### Problem to solve
Line by line, copy the listing below exactly.

=== Available data ===

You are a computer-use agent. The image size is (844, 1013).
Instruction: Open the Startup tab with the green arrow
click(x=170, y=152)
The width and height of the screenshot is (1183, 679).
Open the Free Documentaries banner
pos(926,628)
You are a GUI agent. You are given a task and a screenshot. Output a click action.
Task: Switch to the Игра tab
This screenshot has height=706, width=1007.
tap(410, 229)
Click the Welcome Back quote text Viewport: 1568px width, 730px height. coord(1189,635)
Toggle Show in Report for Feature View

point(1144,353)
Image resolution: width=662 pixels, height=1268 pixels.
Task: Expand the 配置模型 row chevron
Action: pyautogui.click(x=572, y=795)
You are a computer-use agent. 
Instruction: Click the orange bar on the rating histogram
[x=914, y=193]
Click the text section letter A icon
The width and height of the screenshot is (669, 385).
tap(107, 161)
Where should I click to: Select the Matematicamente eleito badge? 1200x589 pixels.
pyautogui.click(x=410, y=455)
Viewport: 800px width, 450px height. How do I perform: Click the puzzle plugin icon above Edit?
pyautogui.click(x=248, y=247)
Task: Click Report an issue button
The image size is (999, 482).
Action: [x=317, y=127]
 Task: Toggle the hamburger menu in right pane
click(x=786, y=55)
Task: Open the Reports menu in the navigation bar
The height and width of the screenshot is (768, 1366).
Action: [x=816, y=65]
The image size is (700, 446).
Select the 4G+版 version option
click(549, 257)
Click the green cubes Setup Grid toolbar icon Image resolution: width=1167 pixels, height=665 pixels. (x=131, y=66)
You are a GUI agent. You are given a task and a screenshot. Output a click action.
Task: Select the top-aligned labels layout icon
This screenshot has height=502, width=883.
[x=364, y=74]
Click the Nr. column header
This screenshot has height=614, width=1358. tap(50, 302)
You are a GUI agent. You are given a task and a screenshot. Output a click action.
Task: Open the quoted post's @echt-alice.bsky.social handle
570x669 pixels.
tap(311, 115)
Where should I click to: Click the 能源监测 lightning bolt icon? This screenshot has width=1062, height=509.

===

### Result for this exercise
You are a computer-use agent. The image size is (844, 1013).
Instruction: Open the Startup tab with the green arrow
click(x=170, y=152)
The width and height of the screenshot is (1183, 679).
Open the Free Documentaries banner
pos(926,628)
You are a GUI agent. You are given a task and a screenshot. Output a click action.
Task: Switch to the Игра tab
This screenshot has height=706, width=1007.
tap(410, 229)
Click the Welcome Back quote text Viewport: 1568px width, 730px height. coord(1189,635)
Toggle Show in Report for Feature View

point(1144,353)
Image resolution: width=662 pixels, height=1268 pixels.
Task: Expand the 配置模型 row chevron
Action: pyautogui.click(x=572, y=795)
You are a computer-use agent. 
Instruction: Click the orange bar on the rating histogram
[x=914, y=193]
Click the text section letter A icon
The width and height of the screenshot is (669, 385).
tap(107, 161)
Where should I click to: Select the Matematicamente eleito badge? 1200x589 pixels.
pyautogui.click(x=410, y=455)
Viewport: 800px width, 450px height. How do I perform: Click the puzzle plugin icon above Edit?
pyautogui.click(x=248, y=247)
Task: Click Report an issue button
The image size is (999, 482).
Action: [x=317, y=127]
 Task: Toggle the hamburger menu in right pane
click(x=786, y=55)
Task: Open the Reports menu in the navigation bar
The height and width of the screenshot is (768, 1366).
Action: [x=816, y=65]
The image size is (700, 446).
Select the 4G+版 version option
click(549, 257)
Click the green cubes Setup Grid toolbar icon Image resolution: width=1167 pixels, height=665 pixels. (x=131, y=66)
You are a GUI agent. You are given a task and a screenshot. Output a click action.
Task: Select the top-aligned labels layout icon
This screenshot has height=502, width=883.
[x=364, y=74]
Click the Nr. column header
This screenshot has height=614, width=1358. tap(50, 302)
You are a GUI agent. You are given a task and a screenshot. Output a click action.
Task: Open the quoted post's @echt-alice.bsky.social handle
570x669 pixels.
tap(311, 115)
Where should I click to: Click the 能源监测 lightning bolt icon? This screenshot has width=1062, height=509.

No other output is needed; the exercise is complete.